Sunday, May 16, 2010

Docket 08-205 - Goliath Wins

In light of my recent decision to pick up blogging again for whatever reason, I thought I could go back and re-post some previous things I've written (mostly on Facebook), at least to have them in a single location. So for starters, this is basically just stolen from Maddow's rant on the Citizens United case a few months back. In brief, in a 5-4 decision, the Supreme Court declared limits on corporate spending in political races to be unconstitutional, citing the First Amendment and identifying corporations as "persons," an absurd idea by many measures. 


*Originally written January 22, 2010 - Imported from Facebook Notes*


Regardless of whether or not you like her, Rachel Maddow summarized the recent Supreme Court Ruling as follows. While I'm hesitant to cry 'doomsday for democracy', I do in essence share those views as expressed here:


"And now, a bolt of lightning has struck the entire American political system. . . .

The Supreme Court today swept away rules that go back more than a century—rules that have constrained the way that corporate interests can influence the American political system. In 1907, Congress passed a law banning corporations from donating money directly to politicians. Over the next century, Congress passed a number of laws aimed at stopping corporate money from completely controlling America‘s political debate.

They‘re laws that have been upheld multiple times by the Supreme Court. Like in 1990 when the Supreme Court ruled it was constitutional to restrict corporate political spending. Or 2003, when the Supreme Court ruled specifically that the McCain/Feingold corporate campaign finance rules were OK.

Well, today, in one of the most radical Supreme Court actions in years, Justice Roberts and Alito and their five-member conservative majority overthrew at least a decade of settled law and congressional action and multiple Supreme Court precedence to wipe those laws away. Corporations are free to inject unregulated billions, absolutely unlimited money into the political system now.

If you are a regular person who‘s ever made a campaign donation before, forget about ever having to do that again. What‘s the point in individual people trying to influence politics with donations if Exxon or some other company can quite literally match and therefore cancel out the combined donations of every single individual donor in the nation whenever it wants in one check? And it can do it every year, in every campaign, in every state, in every race.

Going forward, corporations will be able to use unlimited money to support or oppose candidates in federal office. This isn‘t CEOs, individual rich guys using their private money. It isn‘t people forming political associations to do political work. It is big business being allowed to use its profits to flood the airwaves with ads against one candidate or for another.
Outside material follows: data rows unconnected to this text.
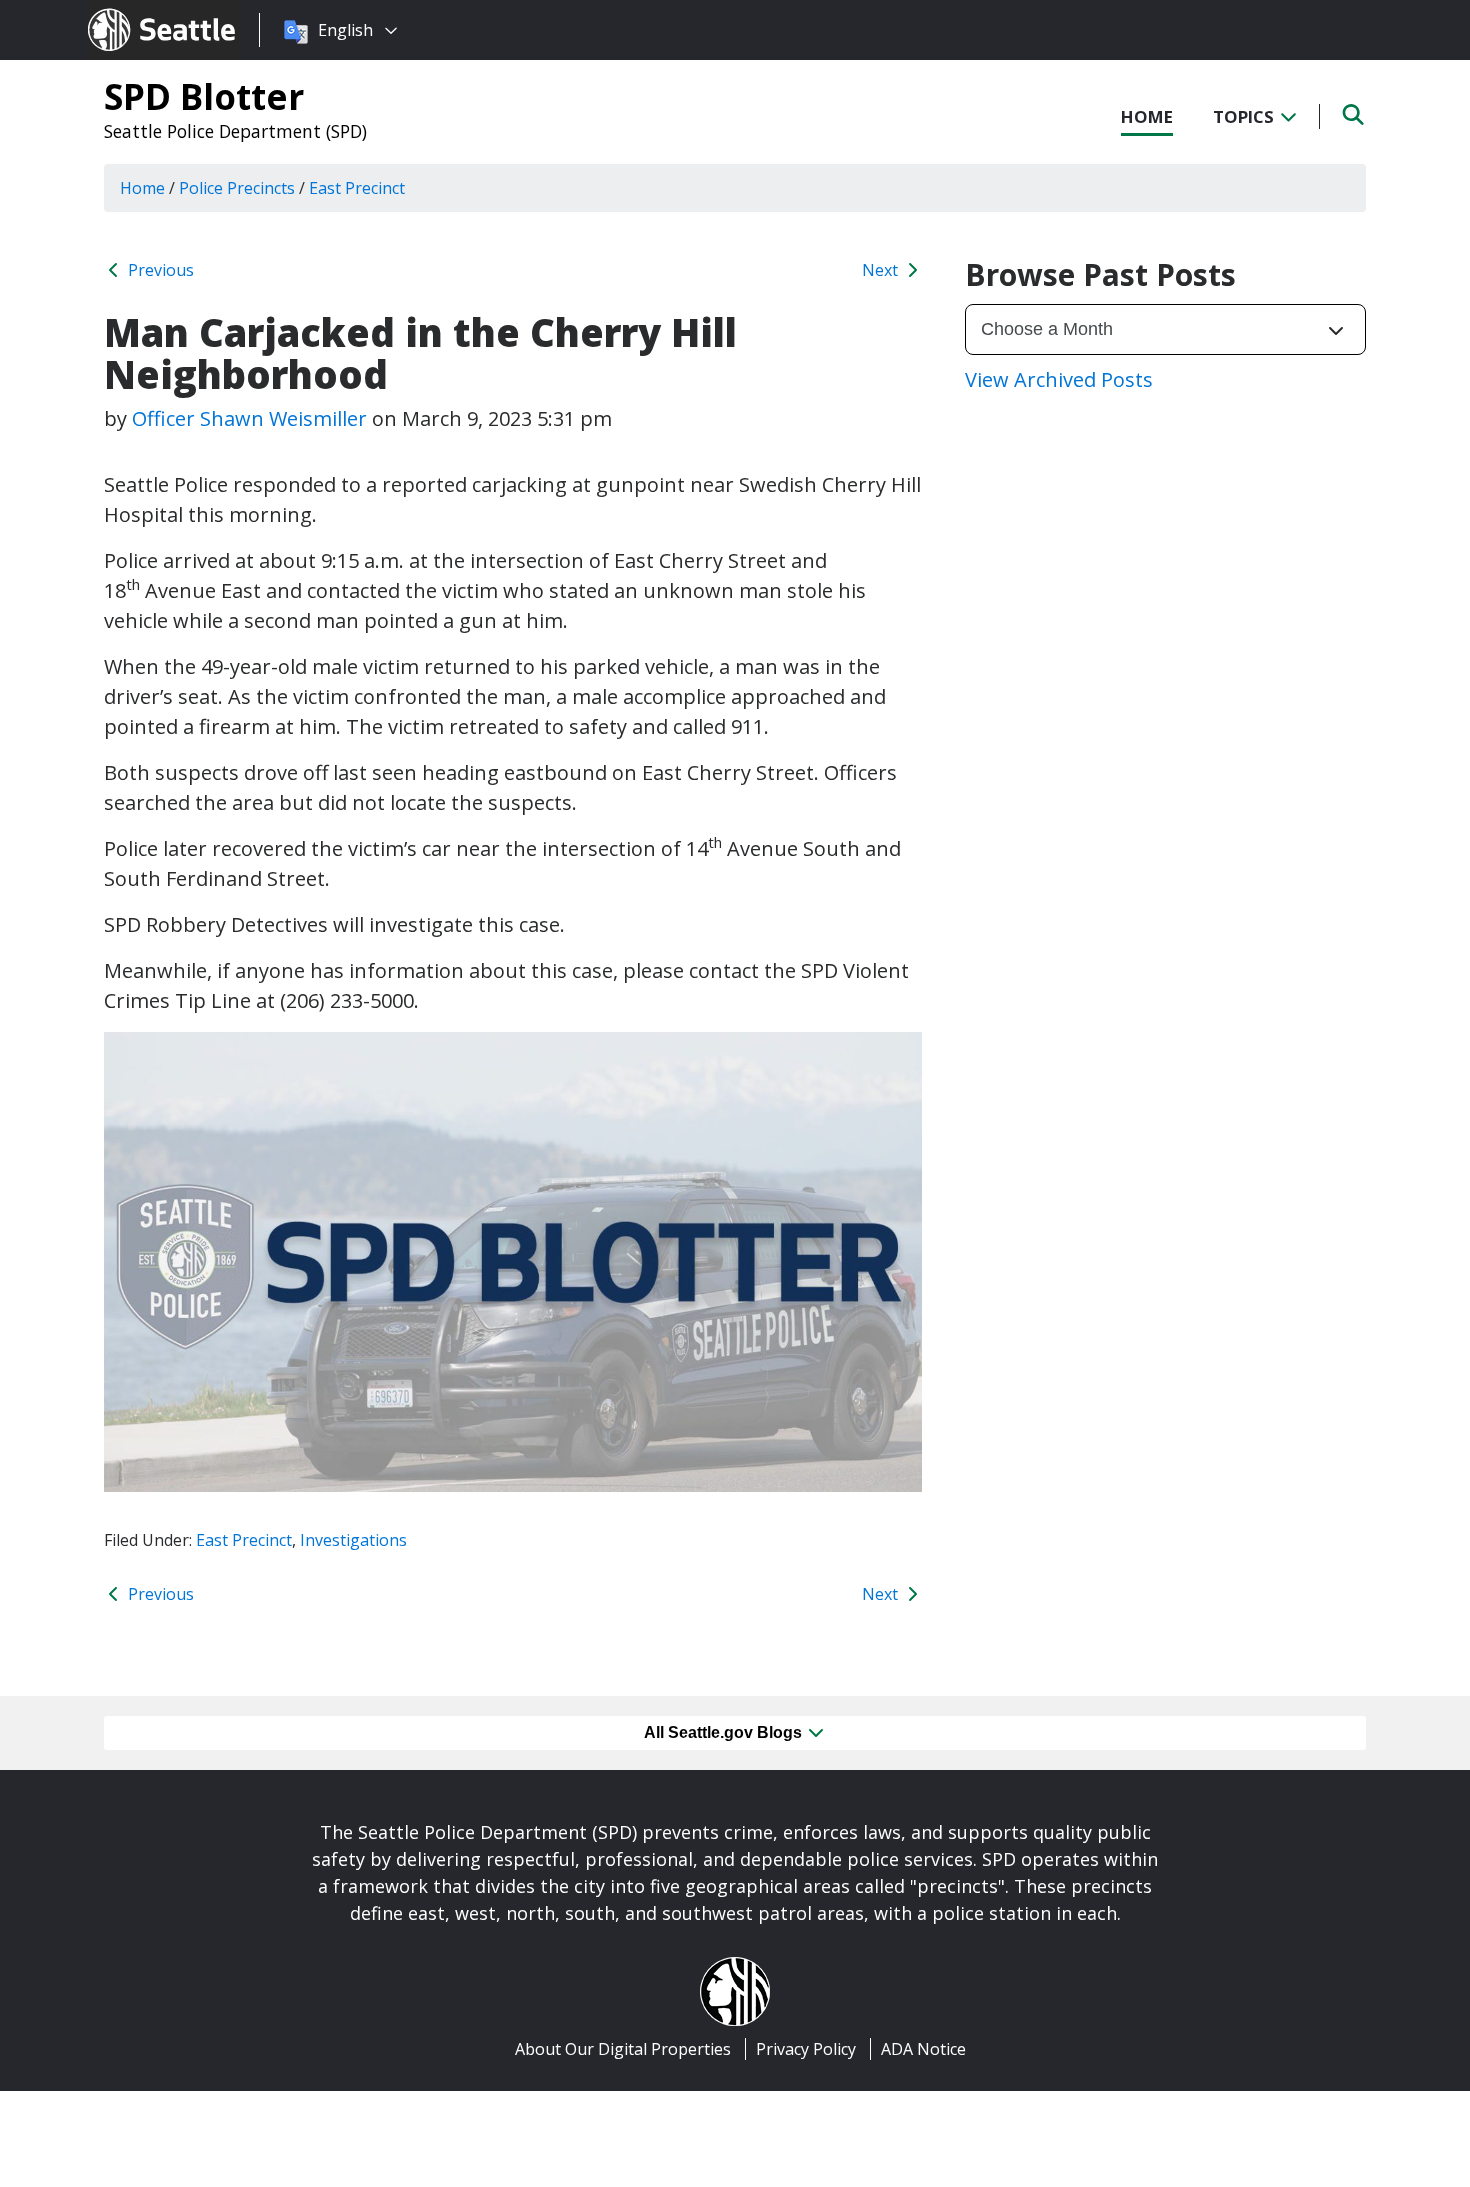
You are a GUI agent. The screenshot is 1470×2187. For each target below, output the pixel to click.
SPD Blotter (204, 96)
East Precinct (244, 1540)
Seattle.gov (130, 11)
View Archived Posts (1059, 379)
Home (1147, 116)
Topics (1245, 116)
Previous (159, 270)
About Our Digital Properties (623, 2049)
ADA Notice (923, 2049)
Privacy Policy (806, 2049)
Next (882, 270)
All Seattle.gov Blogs (725, 1732)
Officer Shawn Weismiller (249, 418)
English (345, 30)
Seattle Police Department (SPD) (235, 131)
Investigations (353, 1540)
So, if you‘re, say, a giant health insurance company who doesn‘t want the current system to change because you‘re making a killing, there‘s now nothing stopping you from tapping into your company‘s millions of dollars of profits to try to defeat a candidate who will vote against your interests. And you can do it without limit. If you have $2 billion in your company bank account, and you see stopping health reform as an existential (ph) issue for your company, you can and your shareholders probably think you should spend all $2 billion of those dollars running ads against health reform directly. Feel free.
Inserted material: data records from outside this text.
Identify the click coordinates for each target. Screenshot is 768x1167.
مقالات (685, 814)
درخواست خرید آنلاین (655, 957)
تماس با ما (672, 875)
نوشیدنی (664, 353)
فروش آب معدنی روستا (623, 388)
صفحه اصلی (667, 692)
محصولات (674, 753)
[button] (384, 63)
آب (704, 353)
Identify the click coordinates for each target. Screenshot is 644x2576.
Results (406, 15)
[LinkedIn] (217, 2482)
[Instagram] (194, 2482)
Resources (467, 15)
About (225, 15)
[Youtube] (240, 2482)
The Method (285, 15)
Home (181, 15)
This ruling rolls back decades of protections against corporate interference and control of governance. Justice John Paul Stevens read from the bench his scathing 20-minute dissent of the court‘s decision today. He said, “The court‘s ruling threatens to undermine the integrity of elected institutions across the nation. It‘s a rejection of the common sense of the American people who have recognized a need to prevent corporations from undermining self-government since the founding. While American democracy is imperfect, few outside the majority of this court would have thought its flaws included a dearth of corporate money in politics.”

Today‘s ruling affects everything going forward. If this ruling is not curtailed somehow through legislation, I personally think it is impossible to overstate the impact this will have on American politics. Every major issue that our government deals with will change because the field has just been dramatically tilted, like 90 degrees tilted toward corporate interests.